2-)Sven Goran Eriksson-İngiltere Milli Takımı:
Çok şaşalı kulüp kariyerinden sonra bir anda İngiltere Milli takımının başına geçer Sven Goran ve bu takımı 2 kez dünya kupası finallerine bir kez de Avrupa Kupasına götürür bu turnuvaların tümünde gruplardan çıkar ve eleme turlarında sürekli mağlup olur. Ancak bu üç mağlubiyetin ikisini penaltılarla yaşarken birinde de o zaman yeni parlayan Ronaldinho’nun dengesiz şutuna Seaman’ın daha dengesiz bir çıkışla karşılık vermesi sonucu alır. Bazı gazetecilerinde oyununa kurban giden Sven Goran Eriksson görevi bırakır. Kendisine yapmadığını bırakan İngilizler de belalarını ne idüğü belirsiz McClaren ile bulurlar. Sven ne kadar bu süre zarfından İngiltere’ye kupa kazandıramasa da çok başarısız sayılmamalıdır bence.

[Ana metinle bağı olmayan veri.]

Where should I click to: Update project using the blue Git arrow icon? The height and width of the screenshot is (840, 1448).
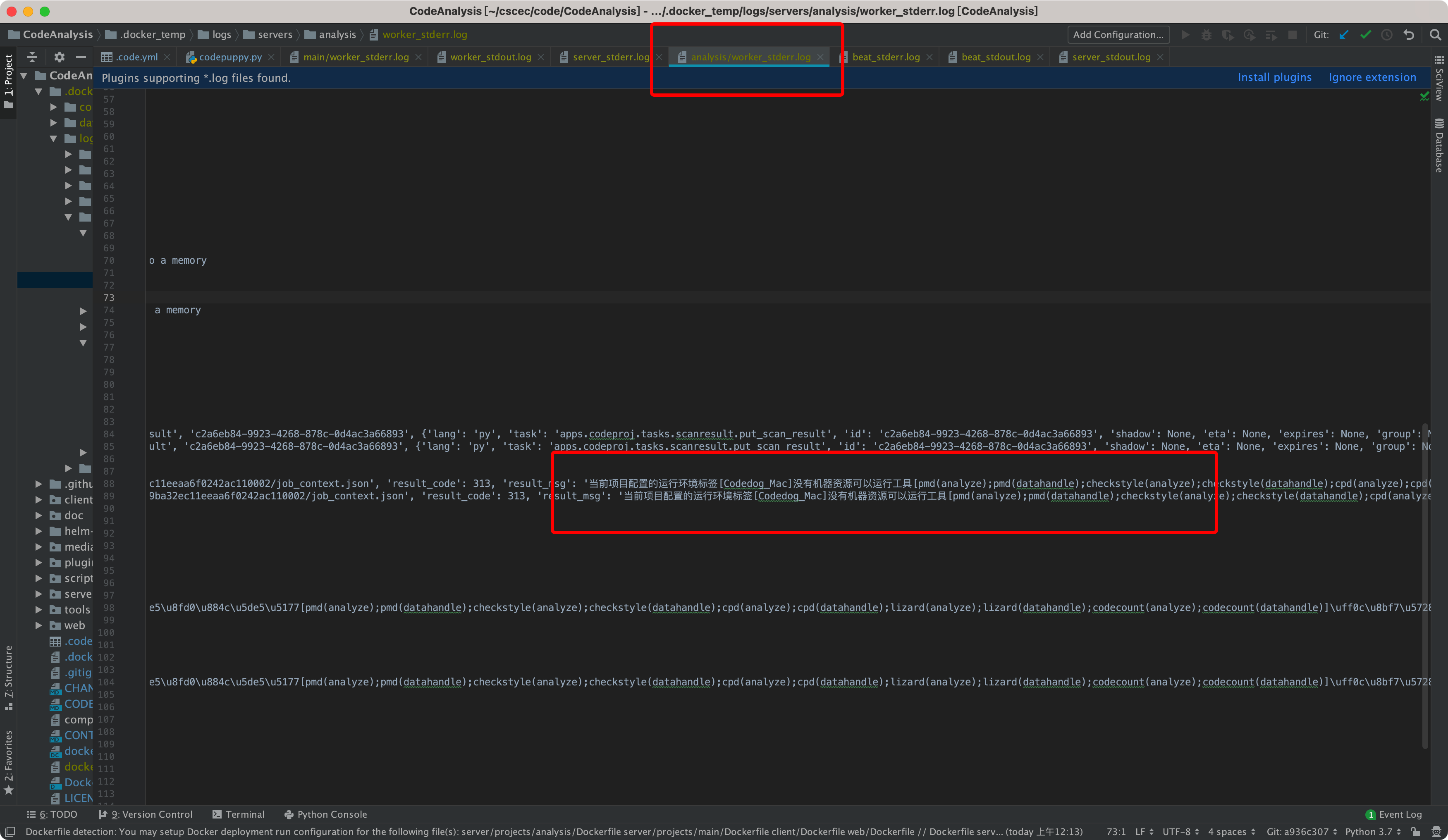(1343, 34)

3-)Hector Raul Cuper-Inter,Valencia,Mallorca:
Kendisinin asıl problemi dünyanın en bahtsız insanlarından biri olmasıdır bana göre. Aşırı defansif bir taktik uygulaması oyun disiplinine önem vermesi onun temel özellikleridir. Ancak finaller de kaybetme huyu onu bir efsane olmaktan uzaklaştırmıştır. Kim bilir belki finalleri kazansaydı dünyanın en büyük T. D olacaktı. Mallorca ile UEFA finalini Lazio’ya Copa Del Rey finalini Barcelona’ya. Valencia da CL finalini Real ve Bayern’e kaybetmesi,bir ara İtalya’ya gidip Inter ile son maçta Scudetto’yu Lazio’ya kaybederek Juventus’a hediye etmesi ve sonra CL’ de yarı finalde ezeli ebedi düşmanı Milan’a kaybetmesi kendisi için düşüşün başlangıcı olmuştur sonra da Cuper bir daha hangi dalı tuttuysa kurutmuştur. Herkes kendisinin son dakikada kaybettiği kupaları sayarken finale gelirken elde ettiği başarılar hep bir kalemde silinmiştir.
4-)Carlo Ancelotti-Milan:
Rüştü Valdez olayının bir değişiğine aktör olması sebebiyle ülkemizde negatif görüş toplayan Ancelotti de yaranamayalar grubunun ilk sıralarında ne yazık ki. Herkes onu 3-0 dan verdiği CL kupasıyla bir türlü Serie A’da başarılı olamamasıyla ve genç oyuncuları kullanmamsıyla eleştirir durur. Ama hiç kimse kendisinin sahip olduğu 2 CL kupasından dede olmuş kadroyla son beş yılda Şampiyonlar Liginde 3 final 1 yarıfinal 2 kupa yapmasından bahsetmez. Arada almış olduğu bir İtalya Ligi zaferi ise zaten unutulmuştur. Kendisi her zaman başarısız bir antrenör olarak görülür. Sadece biz de değil tüm dünyada.